[Bridge] [PATCH net-next v2] bridge: Synchronize unicast filtering with FDB

Nikolay Aleksandrov nikolay at cumulusnetworks.com
Sat Jun 11 16:17:53 UTC 2016


On 06/11/2016 07:35 AM, David Miller wrote:
> From: Toshiaki Makita <makita.toshiaki at lab.ntt.co.jp>
> Date: Mon,  6 Jun 2016 21:20:13 +0900
> 
>> Patrick Schaaf reported that flooding due to a missing fdb entry of
>> the address of macvlan on the bridge device caused high CPU
>> consumption of an openvpn process behind a tap bridge port.
>> Adding an fdb entry of the macvlan address can suppress flooding
>> and avoid this problem.
>>
>> This change makes bridge able to synchronize unicast filtering with
>> fdb automatically so admin do not need to manually add an fdb entry.
>> This effectively supports IFF_UNICAST_FLT in bridge, thus adding an
>> macvlan device would not place bridge into promiscuous mode as well.
>>
>> v2:
>> - Test vlan with br_vlan_should_use() in br_fdb_sync_uc() as per
>>   Nikolay Aleksandrov.
>>
>> Reported-by: Patrick Schaaf <netdev at bof.de>
>> Signed-off-by: Toshiaki Makita <makita.toshiaki at lab.ntt.co.jp>
> 
> I really need bridging experts to review and ACK/NACK this.
> 
> Thanks.
> 

Oops, I almost missed the v2, sorry about that.

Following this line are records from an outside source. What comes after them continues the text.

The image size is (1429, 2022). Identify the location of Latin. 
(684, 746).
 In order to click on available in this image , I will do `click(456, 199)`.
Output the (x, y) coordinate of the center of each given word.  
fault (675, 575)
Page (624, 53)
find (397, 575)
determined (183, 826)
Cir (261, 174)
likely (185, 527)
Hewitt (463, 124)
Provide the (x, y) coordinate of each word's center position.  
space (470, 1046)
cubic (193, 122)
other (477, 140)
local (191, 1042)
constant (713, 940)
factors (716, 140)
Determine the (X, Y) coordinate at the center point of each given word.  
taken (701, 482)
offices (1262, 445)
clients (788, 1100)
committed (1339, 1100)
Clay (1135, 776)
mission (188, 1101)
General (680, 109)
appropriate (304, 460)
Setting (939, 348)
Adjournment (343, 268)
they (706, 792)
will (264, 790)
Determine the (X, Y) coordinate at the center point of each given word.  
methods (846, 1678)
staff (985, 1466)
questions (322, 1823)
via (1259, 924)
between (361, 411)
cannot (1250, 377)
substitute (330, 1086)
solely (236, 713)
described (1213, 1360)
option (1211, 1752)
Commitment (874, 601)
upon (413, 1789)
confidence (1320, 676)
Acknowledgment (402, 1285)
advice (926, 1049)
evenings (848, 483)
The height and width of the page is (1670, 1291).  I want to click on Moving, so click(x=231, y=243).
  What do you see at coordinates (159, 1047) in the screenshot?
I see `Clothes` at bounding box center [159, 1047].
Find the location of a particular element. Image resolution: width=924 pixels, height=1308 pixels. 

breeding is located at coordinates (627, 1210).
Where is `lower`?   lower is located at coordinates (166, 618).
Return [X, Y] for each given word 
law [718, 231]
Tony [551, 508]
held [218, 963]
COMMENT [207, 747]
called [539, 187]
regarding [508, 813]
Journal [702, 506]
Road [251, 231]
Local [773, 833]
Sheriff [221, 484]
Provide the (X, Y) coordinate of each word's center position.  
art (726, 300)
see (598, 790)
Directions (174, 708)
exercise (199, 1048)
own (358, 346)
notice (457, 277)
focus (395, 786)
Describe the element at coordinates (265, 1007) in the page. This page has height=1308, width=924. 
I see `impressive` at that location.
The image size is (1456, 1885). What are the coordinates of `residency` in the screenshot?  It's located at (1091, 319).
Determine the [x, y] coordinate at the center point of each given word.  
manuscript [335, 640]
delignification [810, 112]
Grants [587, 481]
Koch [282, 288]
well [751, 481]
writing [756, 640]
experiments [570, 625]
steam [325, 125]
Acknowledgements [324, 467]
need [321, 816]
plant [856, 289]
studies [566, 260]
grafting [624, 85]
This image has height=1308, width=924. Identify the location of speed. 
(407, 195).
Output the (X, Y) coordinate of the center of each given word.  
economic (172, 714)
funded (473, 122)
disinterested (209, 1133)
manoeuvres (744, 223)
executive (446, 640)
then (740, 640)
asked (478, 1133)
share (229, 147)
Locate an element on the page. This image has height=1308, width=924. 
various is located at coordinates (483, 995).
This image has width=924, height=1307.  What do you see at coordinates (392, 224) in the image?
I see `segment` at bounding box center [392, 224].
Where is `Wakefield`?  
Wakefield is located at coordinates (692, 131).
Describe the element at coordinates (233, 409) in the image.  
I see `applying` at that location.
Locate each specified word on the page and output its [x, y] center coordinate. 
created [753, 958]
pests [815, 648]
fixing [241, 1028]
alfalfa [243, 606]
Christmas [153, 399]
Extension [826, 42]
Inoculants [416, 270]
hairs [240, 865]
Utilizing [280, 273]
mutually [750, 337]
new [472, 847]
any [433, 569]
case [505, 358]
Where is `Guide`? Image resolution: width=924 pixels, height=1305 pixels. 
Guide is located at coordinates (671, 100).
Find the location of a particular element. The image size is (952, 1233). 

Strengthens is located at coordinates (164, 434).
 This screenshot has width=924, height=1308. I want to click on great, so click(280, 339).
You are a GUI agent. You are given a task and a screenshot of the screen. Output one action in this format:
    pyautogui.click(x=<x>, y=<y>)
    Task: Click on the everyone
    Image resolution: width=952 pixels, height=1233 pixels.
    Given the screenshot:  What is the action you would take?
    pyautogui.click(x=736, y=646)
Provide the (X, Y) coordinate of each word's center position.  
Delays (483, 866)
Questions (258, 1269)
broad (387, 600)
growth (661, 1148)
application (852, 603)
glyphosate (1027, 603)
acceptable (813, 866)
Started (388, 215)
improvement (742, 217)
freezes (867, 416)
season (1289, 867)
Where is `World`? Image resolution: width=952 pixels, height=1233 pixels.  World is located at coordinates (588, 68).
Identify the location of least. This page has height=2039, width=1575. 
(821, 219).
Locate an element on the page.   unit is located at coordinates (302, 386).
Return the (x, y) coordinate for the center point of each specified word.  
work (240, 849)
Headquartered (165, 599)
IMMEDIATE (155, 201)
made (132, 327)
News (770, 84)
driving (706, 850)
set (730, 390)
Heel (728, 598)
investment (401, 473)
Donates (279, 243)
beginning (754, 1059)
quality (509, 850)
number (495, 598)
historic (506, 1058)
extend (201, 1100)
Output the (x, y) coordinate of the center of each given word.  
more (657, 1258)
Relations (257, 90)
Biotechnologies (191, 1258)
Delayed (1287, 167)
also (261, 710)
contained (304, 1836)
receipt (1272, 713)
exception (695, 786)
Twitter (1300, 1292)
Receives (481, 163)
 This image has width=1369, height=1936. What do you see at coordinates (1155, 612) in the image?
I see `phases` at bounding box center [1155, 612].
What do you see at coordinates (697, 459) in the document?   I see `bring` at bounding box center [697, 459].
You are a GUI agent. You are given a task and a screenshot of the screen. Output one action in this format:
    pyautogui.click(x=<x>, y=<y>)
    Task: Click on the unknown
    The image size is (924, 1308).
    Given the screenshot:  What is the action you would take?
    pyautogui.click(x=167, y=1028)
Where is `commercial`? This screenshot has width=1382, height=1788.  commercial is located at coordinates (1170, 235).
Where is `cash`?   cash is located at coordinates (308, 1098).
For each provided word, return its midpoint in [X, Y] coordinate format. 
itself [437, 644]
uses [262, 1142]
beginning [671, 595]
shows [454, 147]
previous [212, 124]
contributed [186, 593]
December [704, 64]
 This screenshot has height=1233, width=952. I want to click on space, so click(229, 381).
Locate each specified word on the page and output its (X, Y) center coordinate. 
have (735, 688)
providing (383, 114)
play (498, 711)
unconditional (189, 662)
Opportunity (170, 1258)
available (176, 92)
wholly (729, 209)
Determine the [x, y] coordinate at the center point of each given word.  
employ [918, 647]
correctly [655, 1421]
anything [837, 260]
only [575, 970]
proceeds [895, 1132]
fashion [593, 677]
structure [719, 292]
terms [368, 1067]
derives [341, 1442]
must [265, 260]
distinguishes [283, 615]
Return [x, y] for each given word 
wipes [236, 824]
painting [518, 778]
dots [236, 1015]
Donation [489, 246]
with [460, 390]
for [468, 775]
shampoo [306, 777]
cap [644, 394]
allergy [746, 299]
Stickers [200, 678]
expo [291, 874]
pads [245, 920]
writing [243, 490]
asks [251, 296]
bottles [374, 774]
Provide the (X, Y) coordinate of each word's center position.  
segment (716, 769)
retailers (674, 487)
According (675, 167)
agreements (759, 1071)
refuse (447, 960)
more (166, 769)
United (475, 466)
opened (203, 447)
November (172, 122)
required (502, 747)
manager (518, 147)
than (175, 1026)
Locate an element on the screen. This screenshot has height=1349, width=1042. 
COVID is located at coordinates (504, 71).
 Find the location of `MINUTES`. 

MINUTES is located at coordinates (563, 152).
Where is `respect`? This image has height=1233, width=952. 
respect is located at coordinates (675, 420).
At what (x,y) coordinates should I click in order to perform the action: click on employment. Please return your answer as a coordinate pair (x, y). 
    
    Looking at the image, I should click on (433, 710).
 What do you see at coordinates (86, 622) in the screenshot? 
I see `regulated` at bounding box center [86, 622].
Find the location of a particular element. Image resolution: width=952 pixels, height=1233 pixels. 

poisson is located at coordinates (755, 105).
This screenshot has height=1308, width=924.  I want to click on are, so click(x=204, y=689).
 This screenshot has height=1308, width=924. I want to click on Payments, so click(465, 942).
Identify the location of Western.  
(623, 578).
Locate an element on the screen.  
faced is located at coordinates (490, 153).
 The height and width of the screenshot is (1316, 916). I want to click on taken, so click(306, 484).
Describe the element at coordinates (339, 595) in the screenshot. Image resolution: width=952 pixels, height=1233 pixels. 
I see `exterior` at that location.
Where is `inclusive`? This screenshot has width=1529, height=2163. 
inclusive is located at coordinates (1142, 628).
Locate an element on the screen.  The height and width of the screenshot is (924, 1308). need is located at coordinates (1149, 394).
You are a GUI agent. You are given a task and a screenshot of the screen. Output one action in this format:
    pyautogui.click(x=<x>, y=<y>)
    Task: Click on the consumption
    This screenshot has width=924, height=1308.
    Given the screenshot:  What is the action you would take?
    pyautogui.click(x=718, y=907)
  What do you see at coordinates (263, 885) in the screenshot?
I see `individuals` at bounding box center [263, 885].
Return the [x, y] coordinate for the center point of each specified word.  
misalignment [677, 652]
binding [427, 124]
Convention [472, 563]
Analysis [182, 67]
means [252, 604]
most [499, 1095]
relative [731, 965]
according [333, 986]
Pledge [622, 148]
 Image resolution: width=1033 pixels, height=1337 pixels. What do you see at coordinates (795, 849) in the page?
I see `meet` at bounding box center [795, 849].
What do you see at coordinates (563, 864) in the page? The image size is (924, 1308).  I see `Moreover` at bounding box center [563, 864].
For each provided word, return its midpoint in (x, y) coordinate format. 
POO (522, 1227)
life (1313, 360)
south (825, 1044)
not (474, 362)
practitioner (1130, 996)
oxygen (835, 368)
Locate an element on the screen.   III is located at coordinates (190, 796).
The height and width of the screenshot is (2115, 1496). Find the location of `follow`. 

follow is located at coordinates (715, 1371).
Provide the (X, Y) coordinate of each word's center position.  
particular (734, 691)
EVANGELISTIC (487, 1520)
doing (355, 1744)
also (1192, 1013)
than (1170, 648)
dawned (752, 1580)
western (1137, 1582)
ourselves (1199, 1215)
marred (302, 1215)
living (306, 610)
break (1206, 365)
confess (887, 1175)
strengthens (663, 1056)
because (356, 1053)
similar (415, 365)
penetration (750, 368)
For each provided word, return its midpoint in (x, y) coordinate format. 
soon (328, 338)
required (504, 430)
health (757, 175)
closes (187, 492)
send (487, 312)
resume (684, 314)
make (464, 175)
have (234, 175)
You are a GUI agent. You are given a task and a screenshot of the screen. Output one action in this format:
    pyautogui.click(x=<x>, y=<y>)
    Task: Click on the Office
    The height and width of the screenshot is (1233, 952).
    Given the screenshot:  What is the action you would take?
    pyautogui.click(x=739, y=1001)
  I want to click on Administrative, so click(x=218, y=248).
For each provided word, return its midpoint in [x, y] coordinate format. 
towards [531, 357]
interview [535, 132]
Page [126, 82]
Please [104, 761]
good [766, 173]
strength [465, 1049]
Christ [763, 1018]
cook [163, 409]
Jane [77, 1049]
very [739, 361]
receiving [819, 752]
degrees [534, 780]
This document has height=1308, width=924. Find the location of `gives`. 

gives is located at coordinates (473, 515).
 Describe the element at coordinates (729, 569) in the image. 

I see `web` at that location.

So, technically it looks correct, but
I only fear the scalability impact of the change. If there're a large number of vlans
adding a macvlan (or any device that syncs uc addr) might become very slow and every
flag change will become very slow too without an option to revert to the original
behaviour so we'll have to wait for the entries to be added in order to delete them.
Another common scenario is having 8021q interfaces on top of the bridge with different
mac addresses for some of the configured vlans (or with macvlans on top of them for VRR),
that use case would suffer as well because their macs need to be local only for those vlans,
and not the 2000+ other vlans that might exist.
On every sync_uc() call all the fdb entries get deleted and added again, so even after deleting
some manually they can come back unexpectedly after some operation and also the message storm from
all the deletes and adds could be problematic as well.

E.g. 2000 br0 vlans, 25 macvlans on br0 (adding them took more than 5 minutes, 53k fdb entries):
$ bridge fdb del de:8e:9f:16:c5:71 dev br0 vlan 289
$ ip l set br0 multicast on
$ bridge fdb | grep 289 | grep de:8e:9f:16:c5:71
de:8e:9f:16:c5:71 dev br0 vlan 1289 master br0 permanent
de:8e:9f:16:c5:71 dev br0 vlan 289 master br0 permanent

In fact you can't escape the slow performance even if you delete all entries because on the
next flag change or interface add, they will be added back.